His food is “Mediterranean diet friendly” with lots of fish and kebabs. While the menu is similar to what exists at his Manhattan spots, the Rye location has more seafood options. Among those: Whole Grilled Branzino for two (you can also get for a single portion), Seafood Pasta and Seafood Begendi (sautéed shrimp, octopus, calamari tomato, and hot green pepper over smoked eggplant purée).
Other items include Adana Kebab (spicy hand-chopped skewered grilled lamb served on top of pita bread and onion salad); Chicken Shish Kebab, Salmon Shish Kebab, Steak Frites, mezes and salads.
Why Westchester?
Opening close to where he lives was one reason Cinel wanted to open in Rye (the family moved to Fairfield County, Connecticut two years ago). The other was the influx he noticed post-pandemic of Manhattanites moving to the suburbs.

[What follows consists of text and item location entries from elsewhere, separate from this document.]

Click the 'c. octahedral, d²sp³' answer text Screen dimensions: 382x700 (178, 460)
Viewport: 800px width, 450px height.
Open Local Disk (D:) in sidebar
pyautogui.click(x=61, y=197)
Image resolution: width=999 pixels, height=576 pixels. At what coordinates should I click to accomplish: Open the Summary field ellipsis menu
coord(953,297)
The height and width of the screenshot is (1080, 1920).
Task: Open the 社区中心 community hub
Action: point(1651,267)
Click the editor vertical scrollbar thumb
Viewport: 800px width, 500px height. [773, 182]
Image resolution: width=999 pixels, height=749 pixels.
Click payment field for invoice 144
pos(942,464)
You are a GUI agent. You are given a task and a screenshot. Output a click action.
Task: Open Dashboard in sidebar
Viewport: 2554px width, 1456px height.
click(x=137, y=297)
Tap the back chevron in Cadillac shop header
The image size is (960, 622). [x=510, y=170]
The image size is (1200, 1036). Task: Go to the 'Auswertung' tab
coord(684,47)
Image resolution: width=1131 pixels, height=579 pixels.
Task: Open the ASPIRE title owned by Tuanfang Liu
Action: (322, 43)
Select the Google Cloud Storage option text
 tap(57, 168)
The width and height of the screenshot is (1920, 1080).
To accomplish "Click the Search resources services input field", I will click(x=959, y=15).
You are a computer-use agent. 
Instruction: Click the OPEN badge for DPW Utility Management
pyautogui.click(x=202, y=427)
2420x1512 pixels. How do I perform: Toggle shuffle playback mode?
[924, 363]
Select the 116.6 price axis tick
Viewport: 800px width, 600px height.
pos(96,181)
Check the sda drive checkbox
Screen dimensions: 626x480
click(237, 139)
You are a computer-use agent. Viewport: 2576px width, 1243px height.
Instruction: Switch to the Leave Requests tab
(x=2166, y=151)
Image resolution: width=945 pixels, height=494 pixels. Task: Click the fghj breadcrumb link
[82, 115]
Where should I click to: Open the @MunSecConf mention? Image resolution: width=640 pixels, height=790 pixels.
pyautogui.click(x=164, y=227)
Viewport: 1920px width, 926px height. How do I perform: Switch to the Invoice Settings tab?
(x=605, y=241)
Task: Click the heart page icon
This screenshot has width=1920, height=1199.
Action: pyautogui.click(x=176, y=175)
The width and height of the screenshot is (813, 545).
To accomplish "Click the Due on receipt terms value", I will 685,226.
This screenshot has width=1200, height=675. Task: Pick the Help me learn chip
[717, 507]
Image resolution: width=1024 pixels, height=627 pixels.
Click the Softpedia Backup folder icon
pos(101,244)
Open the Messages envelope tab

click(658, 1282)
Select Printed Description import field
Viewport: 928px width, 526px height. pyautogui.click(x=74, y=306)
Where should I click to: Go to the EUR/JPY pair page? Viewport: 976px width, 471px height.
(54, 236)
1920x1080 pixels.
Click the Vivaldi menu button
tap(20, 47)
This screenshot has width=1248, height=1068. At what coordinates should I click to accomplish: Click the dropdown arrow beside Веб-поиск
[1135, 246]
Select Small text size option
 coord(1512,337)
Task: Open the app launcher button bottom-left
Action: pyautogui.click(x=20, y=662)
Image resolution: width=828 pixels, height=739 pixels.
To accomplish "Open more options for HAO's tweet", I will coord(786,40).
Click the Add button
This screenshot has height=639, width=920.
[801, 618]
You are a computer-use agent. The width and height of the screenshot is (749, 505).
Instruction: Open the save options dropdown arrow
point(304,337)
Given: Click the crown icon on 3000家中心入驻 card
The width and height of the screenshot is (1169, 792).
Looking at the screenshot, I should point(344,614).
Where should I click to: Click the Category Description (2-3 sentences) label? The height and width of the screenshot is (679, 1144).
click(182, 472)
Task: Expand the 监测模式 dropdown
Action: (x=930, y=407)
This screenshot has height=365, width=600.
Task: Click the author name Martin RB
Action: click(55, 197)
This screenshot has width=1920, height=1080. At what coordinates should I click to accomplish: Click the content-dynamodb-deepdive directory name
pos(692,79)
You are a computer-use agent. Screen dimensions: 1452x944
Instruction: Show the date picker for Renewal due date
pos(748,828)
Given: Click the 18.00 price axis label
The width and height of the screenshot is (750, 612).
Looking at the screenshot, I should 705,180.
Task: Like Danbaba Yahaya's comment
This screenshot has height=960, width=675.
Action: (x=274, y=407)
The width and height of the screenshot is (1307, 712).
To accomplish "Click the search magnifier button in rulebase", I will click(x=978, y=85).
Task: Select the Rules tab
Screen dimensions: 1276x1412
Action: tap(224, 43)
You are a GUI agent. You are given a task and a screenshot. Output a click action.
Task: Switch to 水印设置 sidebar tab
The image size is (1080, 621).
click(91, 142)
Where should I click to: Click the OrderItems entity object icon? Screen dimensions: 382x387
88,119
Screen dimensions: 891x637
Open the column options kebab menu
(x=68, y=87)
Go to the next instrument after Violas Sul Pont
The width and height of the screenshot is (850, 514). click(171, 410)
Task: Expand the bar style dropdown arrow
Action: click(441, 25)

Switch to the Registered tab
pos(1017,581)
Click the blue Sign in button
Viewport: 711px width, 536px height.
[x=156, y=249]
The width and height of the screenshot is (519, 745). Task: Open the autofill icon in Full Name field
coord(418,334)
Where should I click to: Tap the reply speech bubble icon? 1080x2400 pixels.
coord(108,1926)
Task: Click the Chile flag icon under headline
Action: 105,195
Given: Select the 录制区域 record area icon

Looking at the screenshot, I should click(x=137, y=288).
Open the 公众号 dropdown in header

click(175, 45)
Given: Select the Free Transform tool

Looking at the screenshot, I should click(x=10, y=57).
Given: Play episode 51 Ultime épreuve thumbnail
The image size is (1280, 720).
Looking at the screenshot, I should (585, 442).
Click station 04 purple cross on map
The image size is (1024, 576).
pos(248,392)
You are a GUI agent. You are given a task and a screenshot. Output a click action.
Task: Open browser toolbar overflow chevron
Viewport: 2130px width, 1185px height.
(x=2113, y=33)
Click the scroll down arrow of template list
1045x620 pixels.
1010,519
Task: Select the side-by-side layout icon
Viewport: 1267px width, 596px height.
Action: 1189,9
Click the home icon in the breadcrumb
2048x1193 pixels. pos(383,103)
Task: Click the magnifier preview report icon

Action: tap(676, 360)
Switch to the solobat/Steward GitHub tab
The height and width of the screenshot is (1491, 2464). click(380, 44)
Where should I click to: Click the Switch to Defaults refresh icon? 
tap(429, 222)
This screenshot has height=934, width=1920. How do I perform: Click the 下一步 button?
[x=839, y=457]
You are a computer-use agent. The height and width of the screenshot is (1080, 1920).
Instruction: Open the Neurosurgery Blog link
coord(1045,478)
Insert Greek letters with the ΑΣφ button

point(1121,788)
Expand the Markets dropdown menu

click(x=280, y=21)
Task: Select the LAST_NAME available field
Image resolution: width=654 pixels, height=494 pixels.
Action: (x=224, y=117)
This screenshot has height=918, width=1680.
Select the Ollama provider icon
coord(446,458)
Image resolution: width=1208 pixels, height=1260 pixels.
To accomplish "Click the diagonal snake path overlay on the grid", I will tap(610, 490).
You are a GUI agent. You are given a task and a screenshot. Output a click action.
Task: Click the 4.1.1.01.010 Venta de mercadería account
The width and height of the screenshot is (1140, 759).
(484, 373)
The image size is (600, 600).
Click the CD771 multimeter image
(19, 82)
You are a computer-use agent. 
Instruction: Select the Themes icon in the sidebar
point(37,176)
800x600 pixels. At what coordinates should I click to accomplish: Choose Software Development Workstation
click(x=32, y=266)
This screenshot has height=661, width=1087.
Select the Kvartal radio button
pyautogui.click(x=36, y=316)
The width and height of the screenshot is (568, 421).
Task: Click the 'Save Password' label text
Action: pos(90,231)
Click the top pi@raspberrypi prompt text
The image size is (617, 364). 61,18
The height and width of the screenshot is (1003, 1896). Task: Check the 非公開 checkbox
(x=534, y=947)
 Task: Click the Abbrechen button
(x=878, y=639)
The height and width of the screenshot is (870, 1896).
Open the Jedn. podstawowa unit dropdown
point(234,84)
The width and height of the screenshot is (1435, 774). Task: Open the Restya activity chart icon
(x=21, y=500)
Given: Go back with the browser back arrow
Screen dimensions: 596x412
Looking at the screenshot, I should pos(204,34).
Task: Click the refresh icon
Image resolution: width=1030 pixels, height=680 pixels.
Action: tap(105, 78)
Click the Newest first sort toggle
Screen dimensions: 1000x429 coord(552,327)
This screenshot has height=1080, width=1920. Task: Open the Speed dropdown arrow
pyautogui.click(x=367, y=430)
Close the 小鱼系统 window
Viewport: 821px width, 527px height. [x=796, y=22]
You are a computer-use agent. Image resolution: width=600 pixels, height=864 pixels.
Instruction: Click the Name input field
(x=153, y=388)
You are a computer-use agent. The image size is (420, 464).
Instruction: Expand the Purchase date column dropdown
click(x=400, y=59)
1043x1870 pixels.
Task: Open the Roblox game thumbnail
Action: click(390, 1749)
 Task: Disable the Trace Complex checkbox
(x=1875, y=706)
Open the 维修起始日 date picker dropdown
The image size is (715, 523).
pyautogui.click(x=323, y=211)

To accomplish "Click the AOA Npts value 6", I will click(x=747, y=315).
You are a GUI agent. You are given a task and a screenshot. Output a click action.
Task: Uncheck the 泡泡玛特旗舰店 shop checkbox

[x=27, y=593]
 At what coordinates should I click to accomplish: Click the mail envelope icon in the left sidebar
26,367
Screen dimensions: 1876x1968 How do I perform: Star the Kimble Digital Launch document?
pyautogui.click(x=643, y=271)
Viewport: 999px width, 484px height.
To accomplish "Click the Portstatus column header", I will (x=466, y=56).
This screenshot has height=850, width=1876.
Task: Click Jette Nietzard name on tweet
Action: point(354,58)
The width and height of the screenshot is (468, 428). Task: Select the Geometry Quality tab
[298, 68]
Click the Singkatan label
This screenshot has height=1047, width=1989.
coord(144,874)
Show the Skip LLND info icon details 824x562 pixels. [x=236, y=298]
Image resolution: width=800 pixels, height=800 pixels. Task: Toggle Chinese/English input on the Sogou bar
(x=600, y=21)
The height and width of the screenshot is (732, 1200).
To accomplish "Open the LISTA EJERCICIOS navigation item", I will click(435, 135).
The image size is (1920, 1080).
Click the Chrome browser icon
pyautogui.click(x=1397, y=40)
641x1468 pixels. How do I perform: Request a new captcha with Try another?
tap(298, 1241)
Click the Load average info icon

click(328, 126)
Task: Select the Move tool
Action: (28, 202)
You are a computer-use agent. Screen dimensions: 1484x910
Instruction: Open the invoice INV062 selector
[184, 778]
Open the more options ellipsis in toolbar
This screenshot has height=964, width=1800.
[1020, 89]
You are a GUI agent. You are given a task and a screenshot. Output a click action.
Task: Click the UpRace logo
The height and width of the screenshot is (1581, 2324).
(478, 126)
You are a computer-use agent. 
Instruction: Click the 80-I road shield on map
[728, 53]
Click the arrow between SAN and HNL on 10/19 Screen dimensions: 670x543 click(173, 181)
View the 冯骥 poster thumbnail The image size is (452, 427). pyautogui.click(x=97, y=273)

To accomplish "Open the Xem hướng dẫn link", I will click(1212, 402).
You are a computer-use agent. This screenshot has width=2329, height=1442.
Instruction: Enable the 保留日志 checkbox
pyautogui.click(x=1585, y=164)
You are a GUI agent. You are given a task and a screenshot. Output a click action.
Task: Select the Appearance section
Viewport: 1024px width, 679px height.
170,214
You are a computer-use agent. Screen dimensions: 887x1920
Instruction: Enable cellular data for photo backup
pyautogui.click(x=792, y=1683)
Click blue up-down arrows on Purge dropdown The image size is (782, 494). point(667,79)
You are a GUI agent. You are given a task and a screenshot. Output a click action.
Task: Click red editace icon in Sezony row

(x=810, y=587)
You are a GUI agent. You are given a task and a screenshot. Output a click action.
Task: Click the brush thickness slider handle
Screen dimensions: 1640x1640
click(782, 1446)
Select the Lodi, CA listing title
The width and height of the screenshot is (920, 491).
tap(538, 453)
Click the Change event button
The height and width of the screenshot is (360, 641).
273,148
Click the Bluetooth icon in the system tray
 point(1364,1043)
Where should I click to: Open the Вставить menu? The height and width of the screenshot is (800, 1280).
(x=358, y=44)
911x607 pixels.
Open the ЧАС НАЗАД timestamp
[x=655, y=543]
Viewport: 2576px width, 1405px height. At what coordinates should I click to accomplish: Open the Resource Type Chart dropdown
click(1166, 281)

“I saw the need for a Mediterranean in the area and figured this would be the perfect place,” said Cinel.
He’s also hoping to bring more action to Rye by mixing it up with a lively special event nights and late hours music, offering people a place to go that doesn’t just include dinner. “We plan on moving these tables out in front and get people up and dancing,” he said of the space in front of the bar.
“Everything in life can be so stressful; we want this to be a place people can come relax.”
If you go
Address: 100 Purchase St., 914-249-9993, antiquegaragesoho.com.
Hours: noon to 10 p.m. daily; weekend brunch 11 a.m. to 5 p.m. with dinner from 5 p.m. to 10 p.m.
Good to know: There will be live jazz most nights as well as for brunch in addition to (eventually) special events such as belly-dancing. There’s also outdoor patio dining and a fire pit.